### Exercise goal
Find the line with "Image resolution: width=800" in the records below, then please transcribe it and every later line exactly, omitting the pictures and adding nothing.

BEGIN Input records

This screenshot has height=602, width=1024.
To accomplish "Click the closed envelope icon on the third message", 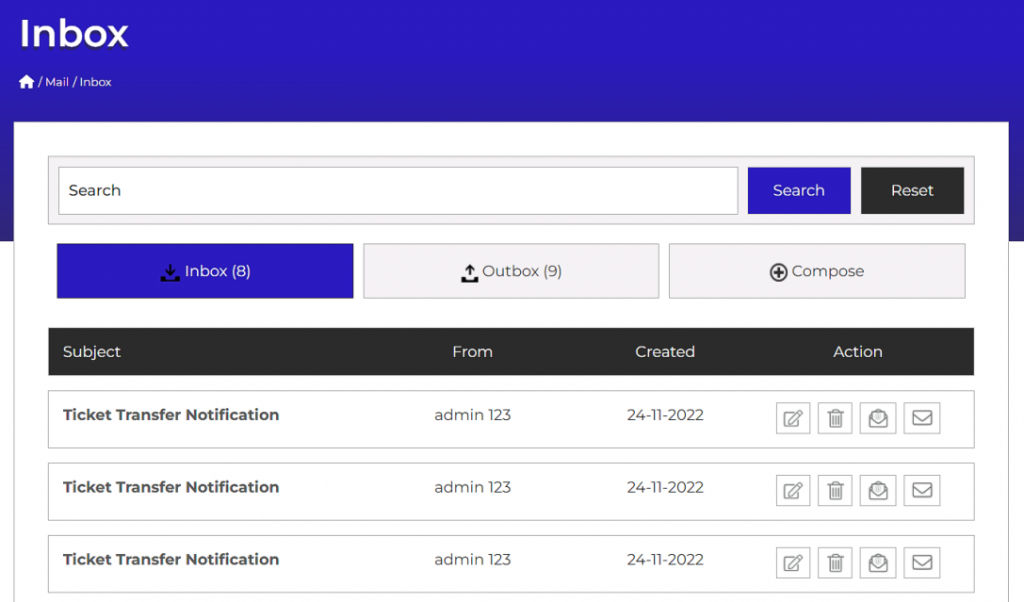I will [x=921, y=562].
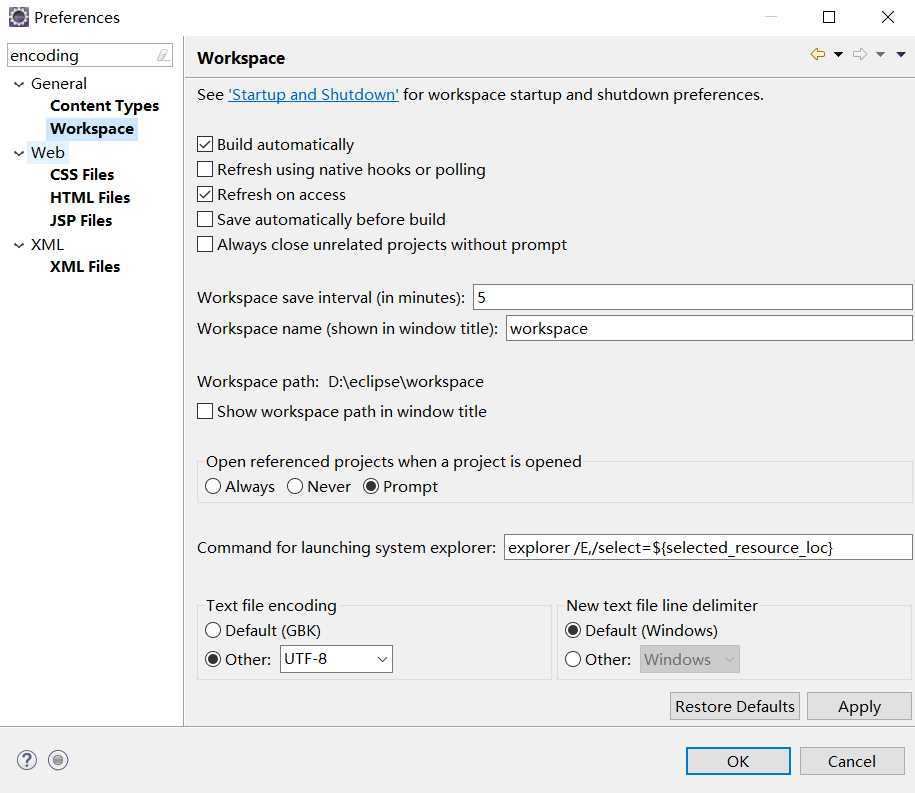This screenshot has width=915, height=793.
Task: Click the help question mark icon
Action: tap(27, 760)
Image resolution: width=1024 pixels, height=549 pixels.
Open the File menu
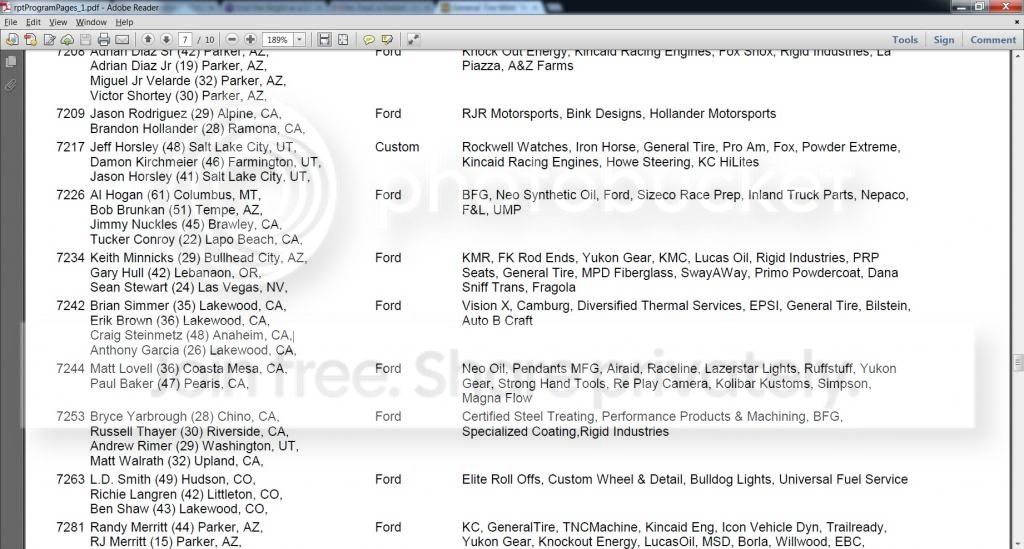[11, 22]
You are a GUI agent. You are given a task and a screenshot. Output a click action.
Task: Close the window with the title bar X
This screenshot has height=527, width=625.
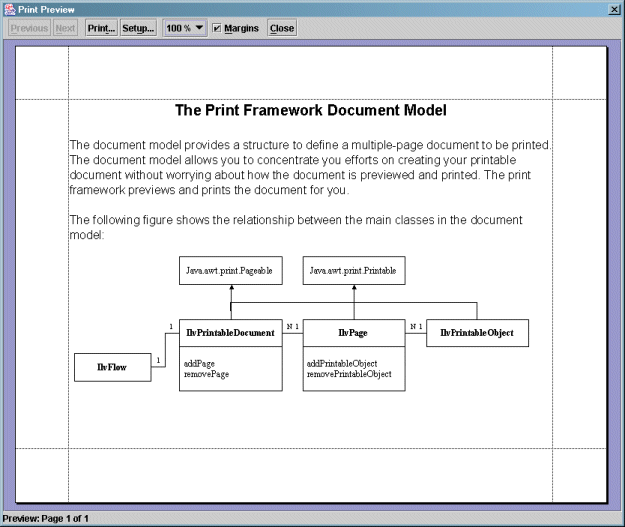pos(614,8)
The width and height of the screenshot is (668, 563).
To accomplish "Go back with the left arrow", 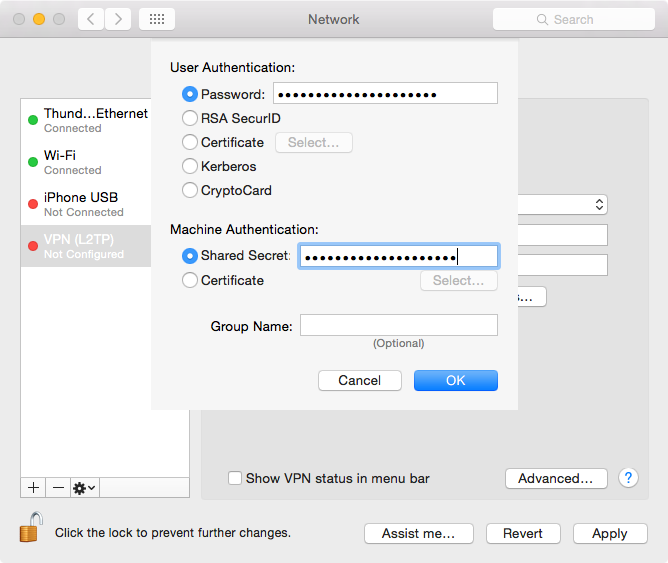I will pos(92,19).
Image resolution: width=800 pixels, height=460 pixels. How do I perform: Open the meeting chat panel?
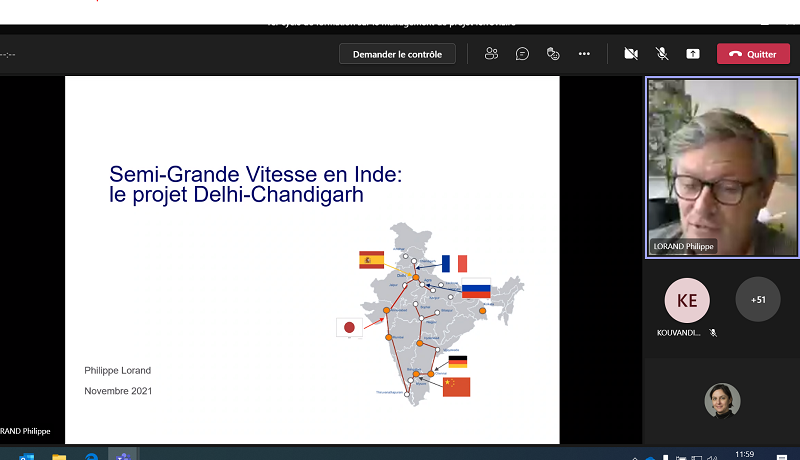point(522,54)
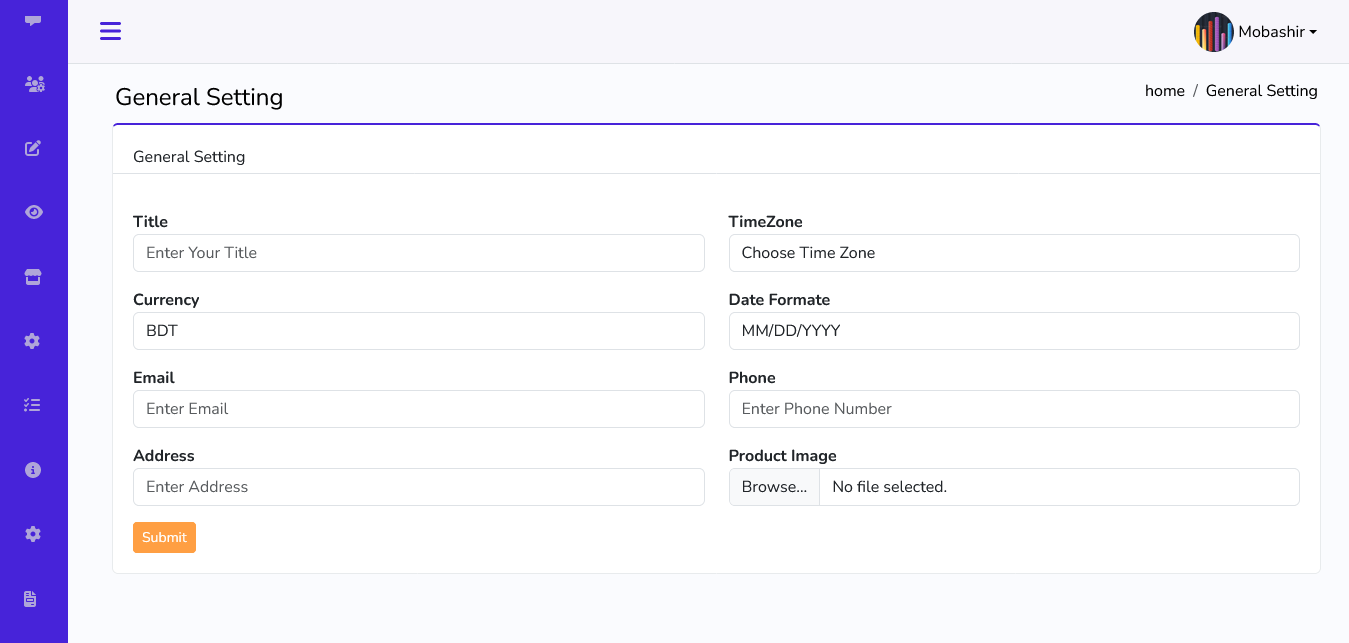
Task: Navigate to home via the breadcrumb link
Action: tap(1164, 90)
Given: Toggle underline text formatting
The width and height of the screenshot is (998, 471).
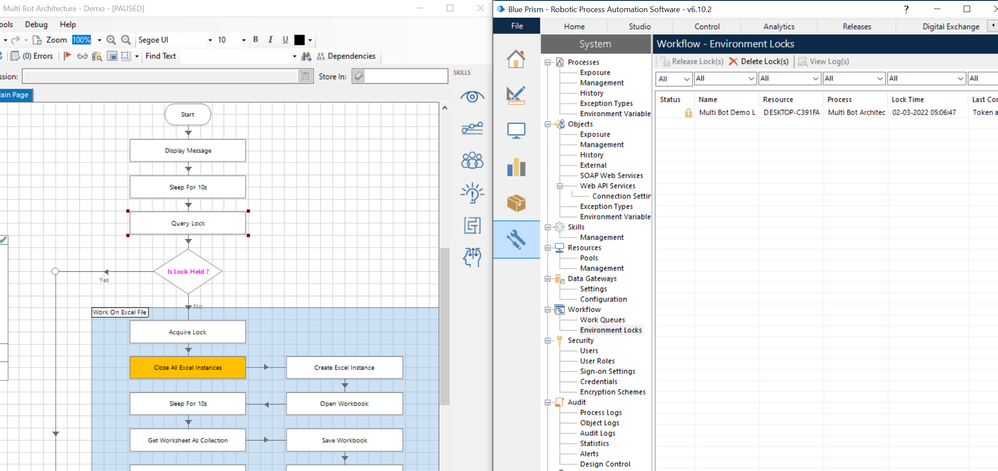Looking at the screenshot, I should 285,40.
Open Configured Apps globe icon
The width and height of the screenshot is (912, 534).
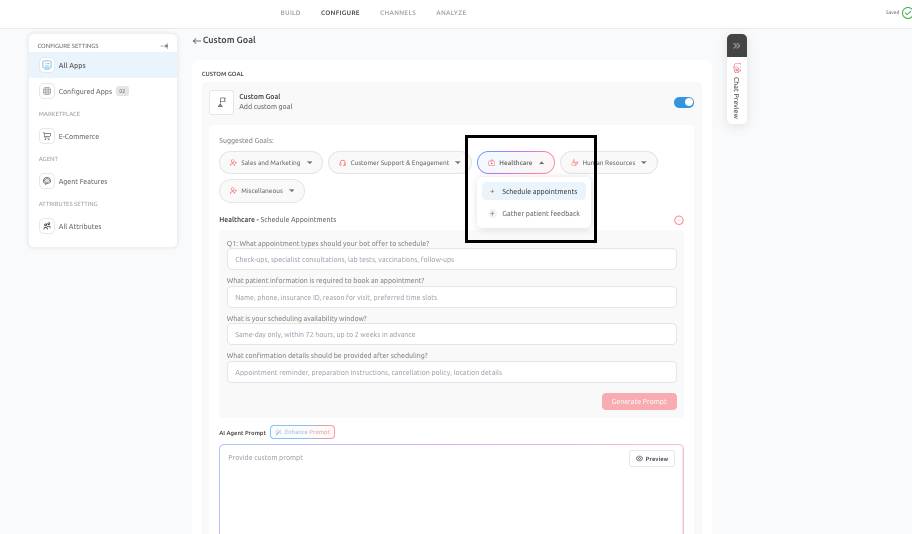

END Input records

### Answer space
Image resolution: width=800 pixels, height=460 pixels. How do I perform: Open the meeting chat panel?
point(522,54)
Task: Navigate to home via the breadcrumb link
Action: tap(1164, 90)
Given: Toggle underline text formatting
The width and height of the screenshot is (998, 471).
Looking at the screenshot, I should 285,40.
Open Configured Apps globe icon
The width and height of the screenshot is (912, 534).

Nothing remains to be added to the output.